Required work:
Display each line below that contains the string "logo", copying it unchanged.

Data records:
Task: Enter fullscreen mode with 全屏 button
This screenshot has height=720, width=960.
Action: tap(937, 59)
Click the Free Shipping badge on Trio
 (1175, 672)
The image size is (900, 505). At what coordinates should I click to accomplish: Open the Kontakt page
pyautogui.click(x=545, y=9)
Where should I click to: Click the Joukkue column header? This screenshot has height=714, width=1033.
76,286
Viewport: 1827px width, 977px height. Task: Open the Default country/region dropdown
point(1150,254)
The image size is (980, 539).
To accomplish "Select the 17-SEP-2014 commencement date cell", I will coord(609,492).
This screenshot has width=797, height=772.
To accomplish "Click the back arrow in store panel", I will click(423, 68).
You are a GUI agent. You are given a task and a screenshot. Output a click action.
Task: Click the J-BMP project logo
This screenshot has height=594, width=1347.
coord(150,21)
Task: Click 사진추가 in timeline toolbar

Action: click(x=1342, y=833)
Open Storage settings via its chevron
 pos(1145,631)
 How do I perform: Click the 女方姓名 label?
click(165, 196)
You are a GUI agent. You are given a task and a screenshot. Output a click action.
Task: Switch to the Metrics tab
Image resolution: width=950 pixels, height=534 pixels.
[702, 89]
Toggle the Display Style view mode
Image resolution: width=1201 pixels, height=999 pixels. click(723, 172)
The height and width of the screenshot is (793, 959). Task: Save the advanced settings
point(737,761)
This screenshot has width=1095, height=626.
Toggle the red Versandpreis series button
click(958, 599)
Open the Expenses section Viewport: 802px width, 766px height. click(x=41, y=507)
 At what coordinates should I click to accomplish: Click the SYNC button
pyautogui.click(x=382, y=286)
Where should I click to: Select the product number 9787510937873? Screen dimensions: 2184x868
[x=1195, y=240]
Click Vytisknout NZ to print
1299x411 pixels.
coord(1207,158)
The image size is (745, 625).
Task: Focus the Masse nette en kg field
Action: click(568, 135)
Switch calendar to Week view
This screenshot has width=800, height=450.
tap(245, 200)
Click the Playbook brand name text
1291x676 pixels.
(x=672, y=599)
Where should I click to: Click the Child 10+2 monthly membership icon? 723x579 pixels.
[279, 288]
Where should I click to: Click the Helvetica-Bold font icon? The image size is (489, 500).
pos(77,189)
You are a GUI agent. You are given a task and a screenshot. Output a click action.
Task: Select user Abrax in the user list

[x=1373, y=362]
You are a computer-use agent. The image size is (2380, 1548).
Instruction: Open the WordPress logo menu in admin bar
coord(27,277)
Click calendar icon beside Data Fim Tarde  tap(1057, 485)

Answer to the exercise:
Task: Click the J-BMP project logo
Instruction: Open the WordPress logo menu in admin bar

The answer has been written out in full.